Date of Award

1992

Degree Type

Dissertation

Degree Name

Doctor of Philosophy in Psychology

Department

Psychology

First Advisor

Allan Berman

Abstract

The cognitive performance of three groups of college students (N = 251, 135 males, 116 females) who differed in their attitudes toward accepting interpersonal violence were compared as they processed two leveling-sharpening measures used to assess their leveling-sharpening cognitive control. Two leveling-sharpening test stimuli were used, one aggressive and one nonaggressive. The first leveling-sharpening test was neutral in content while the second portrayed an interpersonal (inter-sex) aggressive scene. Subjects were administered the Burt (1980) scale of Acceptance of Interpersonal Violence and classified into three groups of either High Acceptors, Moderate Acceptors, or Rejectors of interpersonal violence.
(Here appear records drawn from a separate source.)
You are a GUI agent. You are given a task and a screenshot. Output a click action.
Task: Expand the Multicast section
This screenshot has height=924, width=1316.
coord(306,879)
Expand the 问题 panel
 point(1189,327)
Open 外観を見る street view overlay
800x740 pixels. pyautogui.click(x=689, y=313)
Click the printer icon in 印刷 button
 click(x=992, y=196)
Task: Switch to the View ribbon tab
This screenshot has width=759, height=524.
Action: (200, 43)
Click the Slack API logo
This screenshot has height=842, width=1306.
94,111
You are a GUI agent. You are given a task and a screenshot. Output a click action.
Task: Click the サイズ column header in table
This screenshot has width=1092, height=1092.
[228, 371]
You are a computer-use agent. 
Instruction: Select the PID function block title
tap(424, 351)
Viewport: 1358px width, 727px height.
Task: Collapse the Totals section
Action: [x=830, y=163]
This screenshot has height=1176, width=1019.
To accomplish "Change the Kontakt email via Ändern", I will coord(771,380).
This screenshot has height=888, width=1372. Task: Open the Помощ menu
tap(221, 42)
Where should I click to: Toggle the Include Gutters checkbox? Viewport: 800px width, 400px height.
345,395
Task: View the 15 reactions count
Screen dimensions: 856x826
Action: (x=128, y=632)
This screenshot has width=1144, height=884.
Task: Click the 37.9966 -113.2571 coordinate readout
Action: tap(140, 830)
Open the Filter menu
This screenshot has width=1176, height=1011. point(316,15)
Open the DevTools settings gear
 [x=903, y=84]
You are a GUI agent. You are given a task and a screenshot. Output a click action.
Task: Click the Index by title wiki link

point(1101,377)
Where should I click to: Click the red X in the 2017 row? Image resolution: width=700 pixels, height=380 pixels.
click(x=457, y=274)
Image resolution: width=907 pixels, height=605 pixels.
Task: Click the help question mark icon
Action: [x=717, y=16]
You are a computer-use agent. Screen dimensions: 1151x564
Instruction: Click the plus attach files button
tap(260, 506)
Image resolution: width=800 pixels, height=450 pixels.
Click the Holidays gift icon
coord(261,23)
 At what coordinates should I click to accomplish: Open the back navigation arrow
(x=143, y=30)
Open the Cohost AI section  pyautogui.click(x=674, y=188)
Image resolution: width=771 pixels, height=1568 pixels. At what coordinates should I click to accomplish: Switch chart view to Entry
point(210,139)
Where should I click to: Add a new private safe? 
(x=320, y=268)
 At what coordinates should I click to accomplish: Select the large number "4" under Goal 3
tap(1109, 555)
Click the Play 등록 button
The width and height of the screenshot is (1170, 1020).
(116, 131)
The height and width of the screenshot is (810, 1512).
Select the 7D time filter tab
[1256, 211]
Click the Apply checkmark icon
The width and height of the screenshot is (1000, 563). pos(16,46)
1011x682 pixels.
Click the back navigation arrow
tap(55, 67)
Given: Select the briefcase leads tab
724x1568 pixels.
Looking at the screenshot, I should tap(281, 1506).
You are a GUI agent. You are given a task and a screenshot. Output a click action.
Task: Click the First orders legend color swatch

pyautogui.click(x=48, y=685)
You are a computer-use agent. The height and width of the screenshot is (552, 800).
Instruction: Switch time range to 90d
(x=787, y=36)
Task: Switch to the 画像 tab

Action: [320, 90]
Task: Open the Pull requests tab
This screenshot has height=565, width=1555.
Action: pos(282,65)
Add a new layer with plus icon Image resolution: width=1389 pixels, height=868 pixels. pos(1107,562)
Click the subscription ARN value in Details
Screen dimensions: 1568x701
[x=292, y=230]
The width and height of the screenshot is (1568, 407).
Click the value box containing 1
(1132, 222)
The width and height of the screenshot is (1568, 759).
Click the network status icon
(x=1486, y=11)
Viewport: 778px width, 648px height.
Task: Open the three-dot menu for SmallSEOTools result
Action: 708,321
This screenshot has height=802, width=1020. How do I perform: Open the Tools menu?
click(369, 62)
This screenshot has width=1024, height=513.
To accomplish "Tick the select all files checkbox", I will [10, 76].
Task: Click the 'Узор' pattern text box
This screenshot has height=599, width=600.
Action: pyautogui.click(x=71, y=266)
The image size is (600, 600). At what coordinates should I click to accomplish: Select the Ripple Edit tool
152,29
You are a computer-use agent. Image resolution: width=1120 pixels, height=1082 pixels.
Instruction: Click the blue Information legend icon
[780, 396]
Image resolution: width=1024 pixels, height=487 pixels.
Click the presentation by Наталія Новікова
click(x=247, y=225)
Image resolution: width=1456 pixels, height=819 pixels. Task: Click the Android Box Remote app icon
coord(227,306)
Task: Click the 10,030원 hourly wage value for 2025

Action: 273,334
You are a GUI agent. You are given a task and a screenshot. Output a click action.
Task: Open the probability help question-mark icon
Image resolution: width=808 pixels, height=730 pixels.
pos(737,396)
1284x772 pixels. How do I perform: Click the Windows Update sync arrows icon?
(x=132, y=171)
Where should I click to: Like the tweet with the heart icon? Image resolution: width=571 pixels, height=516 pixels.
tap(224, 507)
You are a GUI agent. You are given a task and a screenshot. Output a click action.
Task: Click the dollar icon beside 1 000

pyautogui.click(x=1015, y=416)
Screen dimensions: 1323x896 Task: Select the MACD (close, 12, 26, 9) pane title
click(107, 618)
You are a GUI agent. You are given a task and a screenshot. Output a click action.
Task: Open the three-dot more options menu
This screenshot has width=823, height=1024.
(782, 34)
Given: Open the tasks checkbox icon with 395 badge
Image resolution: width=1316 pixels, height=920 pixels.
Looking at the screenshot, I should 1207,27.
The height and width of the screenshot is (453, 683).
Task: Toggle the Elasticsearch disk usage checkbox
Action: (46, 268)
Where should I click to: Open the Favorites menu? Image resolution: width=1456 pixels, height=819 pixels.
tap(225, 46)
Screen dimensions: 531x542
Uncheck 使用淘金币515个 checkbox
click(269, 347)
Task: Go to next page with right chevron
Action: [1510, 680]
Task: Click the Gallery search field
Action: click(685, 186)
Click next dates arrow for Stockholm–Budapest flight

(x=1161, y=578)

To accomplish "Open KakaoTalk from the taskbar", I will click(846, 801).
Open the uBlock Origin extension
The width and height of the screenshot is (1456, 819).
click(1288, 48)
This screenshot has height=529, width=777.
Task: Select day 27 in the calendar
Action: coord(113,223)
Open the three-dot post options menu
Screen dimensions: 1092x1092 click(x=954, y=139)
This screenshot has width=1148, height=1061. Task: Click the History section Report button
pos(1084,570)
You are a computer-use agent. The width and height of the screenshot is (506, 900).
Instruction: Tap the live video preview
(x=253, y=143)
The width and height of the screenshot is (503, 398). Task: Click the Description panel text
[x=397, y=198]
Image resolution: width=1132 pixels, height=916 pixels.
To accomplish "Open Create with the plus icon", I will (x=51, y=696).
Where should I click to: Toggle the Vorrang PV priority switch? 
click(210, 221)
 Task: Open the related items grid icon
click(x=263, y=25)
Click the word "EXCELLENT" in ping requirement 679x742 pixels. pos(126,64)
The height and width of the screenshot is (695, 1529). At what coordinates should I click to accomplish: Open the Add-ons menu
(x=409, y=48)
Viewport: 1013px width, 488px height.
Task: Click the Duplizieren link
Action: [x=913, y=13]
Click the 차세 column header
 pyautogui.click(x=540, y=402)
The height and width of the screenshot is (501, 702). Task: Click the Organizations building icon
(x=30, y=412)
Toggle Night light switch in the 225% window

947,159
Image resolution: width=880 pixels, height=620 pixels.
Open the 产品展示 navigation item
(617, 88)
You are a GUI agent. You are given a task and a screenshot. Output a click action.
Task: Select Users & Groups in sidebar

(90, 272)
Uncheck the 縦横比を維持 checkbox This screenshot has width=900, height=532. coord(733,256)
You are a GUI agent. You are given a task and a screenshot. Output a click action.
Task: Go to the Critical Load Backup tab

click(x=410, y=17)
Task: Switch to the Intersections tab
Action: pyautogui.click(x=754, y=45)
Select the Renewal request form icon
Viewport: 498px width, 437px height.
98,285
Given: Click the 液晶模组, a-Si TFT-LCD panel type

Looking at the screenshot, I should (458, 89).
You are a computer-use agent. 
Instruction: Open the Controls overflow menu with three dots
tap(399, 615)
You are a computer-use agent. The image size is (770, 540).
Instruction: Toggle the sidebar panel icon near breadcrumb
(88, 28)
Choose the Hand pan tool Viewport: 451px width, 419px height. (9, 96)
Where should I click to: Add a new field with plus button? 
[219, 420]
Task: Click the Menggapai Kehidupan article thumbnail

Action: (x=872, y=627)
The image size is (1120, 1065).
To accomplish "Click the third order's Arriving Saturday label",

Using Santostefano's (1985, 1986, 1990) experimental paradigm, it was predicted that differences in leveling-sharpening cognitive control performance would result depending on subjects' predisposition toward the acceptance of interpersonal violence and changes in the content of the leveling-sharpening tasks.

Differences were assessed statistically by utilizing a repeated measures ANOVA design. The analyses revealed a significant effect for task showing a decrease in the rate of detecting changes for all groups as they moved from the neutral to the aggressive task. Two simple interaction effects also resulted showing, in turn, significantly different patterns of detecting changes between Levelers and Sharpeners depending on their attitudes toward interpersonal violence, and sex differences regarding the performance of male and female Sharpeners on the interpersonal aggressive task. Compared to their performance with the neutral test stimuli, subjects who were Sharpeners and accepting of interpersonal violence were less efficient at detecting changes when they processed the interpersonal aggressive task than were Levelers. In sharp contrast, subjects, both Levelers and Sharpeners, who were not accepting of interpersonal violence (Rejectors) performed similarly on both the neutral and interpersonal aggressive tasks. Further, findings show that female Sharpeners were significantly less efficient at detecting changes on the aggressive task than their male counterparts. Findings are discussed in terms of the influence of anxiety on cognitive performance and the nature of the aggressive measure, acceptance of interpersonal violence, for males versus females.